_EXERCICE À TRAITER_. Veuillez afficher à l'identique le passage du texte à lire qui va de « Tout ce qu’on » jusqu'à « Hérodote, IV, 23. ».

_TEXTE À LIRE_.
——————————

Si l’on ne peut pas accorder de telles œuvres au temps d’Hérodote, comme il n’est pas possible non plus de les reporter, après lui, à l’époque d’Alexandre, par exemple, où ce prince, s’étant avancé jusqu’à l’extrémité de la Sogdiane, n’aurait rien appris des merveilles du nord, ce qui est inadmissible, il faut, de toute nécessité, se plonger intrépidement dans ce que l’antiquité a de plus reculé, de plus noir, de plus ténébreux, et ne pas hésiter à voir dans les contrées sibériennes le séjour primitif de l’espèce blanche, alors que les nations diverses de cette race, réunies et civilisées, occupaient des demeures voisines les unes des autres, alors qu’elles n’avaient pas encore de motifs de quitter leur patrie, et de s’éparpiller pour aller en chercher une autre au loin.

Tout ce qu’on a exhumé des tombeaux et des ruines tchoudes ou daouriennes confirme ce sentiment. Les squelettes sont toujours ou presque toujours accompagnés de têtes de chevaux. On observe à côté d’eux une selle, une bride, des étriers, des monnaies marquées d’une rose, des miroirs de cuivre, rencontre si commune parmi les reliques chinoises et étrusques, si fréquente encore sous les yourtes tongouses où ces instruments servent aux opérations magiques. Ils se trouvent abondamment dans les plus pauvres tombeaux daouriens (2)[2]. Chose



(1) Hérodote, IV, 23.

——————————

_ENTRÉES DE DONNÉES_.
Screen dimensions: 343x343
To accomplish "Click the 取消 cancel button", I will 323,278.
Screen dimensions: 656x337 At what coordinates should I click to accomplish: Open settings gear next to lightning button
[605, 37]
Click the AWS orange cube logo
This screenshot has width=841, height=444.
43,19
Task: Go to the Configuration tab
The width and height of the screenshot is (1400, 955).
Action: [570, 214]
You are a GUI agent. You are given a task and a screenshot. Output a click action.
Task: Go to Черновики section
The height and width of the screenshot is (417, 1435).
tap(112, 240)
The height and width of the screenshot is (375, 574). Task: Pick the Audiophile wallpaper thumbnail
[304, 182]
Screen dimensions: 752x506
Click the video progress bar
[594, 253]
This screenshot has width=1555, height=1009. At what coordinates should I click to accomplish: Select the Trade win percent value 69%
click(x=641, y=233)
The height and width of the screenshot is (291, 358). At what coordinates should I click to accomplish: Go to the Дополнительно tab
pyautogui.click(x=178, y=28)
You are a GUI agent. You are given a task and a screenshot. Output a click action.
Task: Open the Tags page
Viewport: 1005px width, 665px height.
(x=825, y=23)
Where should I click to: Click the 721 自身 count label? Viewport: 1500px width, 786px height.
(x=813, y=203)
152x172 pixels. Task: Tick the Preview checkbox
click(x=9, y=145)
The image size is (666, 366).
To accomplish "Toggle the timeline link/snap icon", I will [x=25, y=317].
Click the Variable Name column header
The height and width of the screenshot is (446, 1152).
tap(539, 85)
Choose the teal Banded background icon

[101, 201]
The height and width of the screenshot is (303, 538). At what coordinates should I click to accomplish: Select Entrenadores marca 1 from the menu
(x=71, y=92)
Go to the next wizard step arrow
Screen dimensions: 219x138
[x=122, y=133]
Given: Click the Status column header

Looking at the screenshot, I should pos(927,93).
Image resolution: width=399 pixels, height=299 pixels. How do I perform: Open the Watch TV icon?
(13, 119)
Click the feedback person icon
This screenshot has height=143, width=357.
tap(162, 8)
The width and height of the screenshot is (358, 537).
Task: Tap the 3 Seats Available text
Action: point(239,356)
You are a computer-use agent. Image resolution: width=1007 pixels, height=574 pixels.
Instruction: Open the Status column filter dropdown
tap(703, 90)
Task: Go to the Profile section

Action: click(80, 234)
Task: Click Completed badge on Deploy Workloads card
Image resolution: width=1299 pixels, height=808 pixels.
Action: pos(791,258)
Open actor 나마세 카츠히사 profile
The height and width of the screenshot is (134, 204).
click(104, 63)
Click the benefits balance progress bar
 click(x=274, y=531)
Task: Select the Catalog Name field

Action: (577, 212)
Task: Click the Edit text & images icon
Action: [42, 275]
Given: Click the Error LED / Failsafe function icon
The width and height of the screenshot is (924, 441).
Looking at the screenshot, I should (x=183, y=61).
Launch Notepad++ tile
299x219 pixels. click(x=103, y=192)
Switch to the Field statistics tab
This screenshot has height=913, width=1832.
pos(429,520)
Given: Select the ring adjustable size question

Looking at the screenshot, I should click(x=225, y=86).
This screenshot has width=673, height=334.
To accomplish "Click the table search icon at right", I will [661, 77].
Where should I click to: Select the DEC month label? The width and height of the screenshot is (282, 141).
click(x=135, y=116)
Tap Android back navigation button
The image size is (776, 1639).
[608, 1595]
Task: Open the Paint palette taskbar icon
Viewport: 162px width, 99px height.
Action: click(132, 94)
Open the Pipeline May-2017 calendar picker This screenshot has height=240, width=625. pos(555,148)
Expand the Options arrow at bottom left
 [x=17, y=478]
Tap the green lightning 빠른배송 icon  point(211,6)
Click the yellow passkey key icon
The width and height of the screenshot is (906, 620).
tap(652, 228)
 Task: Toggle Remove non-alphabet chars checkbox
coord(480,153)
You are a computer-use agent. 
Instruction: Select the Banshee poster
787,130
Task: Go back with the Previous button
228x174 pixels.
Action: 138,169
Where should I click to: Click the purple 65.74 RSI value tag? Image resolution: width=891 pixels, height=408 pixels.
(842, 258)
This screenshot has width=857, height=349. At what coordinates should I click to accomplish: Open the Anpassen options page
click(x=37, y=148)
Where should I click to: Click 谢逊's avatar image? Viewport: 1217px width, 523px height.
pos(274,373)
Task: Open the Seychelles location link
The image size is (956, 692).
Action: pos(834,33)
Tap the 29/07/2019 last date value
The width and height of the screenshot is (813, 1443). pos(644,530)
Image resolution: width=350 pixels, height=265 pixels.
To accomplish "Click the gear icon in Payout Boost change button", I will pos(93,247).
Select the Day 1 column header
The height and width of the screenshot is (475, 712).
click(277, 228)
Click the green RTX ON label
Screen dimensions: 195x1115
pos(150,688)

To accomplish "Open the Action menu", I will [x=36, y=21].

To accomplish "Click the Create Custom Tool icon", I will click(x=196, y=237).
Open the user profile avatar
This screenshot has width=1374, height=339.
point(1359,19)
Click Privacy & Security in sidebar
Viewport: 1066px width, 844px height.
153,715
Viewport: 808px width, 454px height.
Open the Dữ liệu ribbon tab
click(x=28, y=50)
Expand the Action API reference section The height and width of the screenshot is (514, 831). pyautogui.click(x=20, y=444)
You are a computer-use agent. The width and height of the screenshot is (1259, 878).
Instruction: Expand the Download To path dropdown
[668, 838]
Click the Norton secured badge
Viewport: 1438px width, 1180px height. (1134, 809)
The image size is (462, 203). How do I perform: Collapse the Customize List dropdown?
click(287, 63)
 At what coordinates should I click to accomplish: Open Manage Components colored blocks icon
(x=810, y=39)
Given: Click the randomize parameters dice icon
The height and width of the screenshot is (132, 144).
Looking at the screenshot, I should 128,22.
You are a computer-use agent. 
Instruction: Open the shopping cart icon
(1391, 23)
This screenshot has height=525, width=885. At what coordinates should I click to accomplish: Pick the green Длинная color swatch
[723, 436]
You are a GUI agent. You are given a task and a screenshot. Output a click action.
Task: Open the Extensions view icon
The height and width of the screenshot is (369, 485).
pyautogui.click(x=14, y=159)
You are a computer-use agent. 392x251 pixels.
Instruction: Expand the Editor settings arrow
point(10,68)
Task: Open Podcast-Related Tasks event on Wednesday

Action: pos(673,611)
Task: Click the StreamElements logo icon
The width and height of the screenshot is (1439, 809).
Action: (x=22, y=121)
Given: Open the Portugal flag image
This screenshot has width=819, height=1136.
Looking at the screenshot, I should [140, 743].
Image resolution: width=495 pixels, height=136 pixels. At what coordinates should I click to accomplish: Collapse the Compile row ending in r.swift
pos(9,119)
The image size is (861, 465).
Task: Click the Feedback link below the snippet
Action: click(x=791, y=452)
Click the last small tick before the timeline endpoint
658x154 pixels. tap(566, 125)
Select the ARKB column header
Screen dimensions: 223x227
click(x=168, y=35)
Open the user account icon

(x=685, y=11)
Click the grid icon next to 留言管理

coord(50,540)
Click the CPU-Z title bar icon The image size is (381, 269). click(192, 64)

——————————

_RÉPONSE COMPLÈTE_.
Tout ce qu’on a exhumé des tombeaux et des ruines tchoudes ou daouriennes confirme ce sentiment. Les squelettes sont toujours ou presque toujours accompagnés de têtes de chevaux. On observe à côté d’eux une selle, une bride, des étriers, des monnaies marquées d’une rose, des miroirs de cuivre, rencontre si commune parmi les reliques chinoises et étrusques, si fréquente encore sous les yourtes tongouses où ces instruments servent aux opérations magiques. Ils se trouvent abondamment dans les plus pauvres tombeaux daouriens (2)[2]. Chose



(1) Hérodote, IV, 23.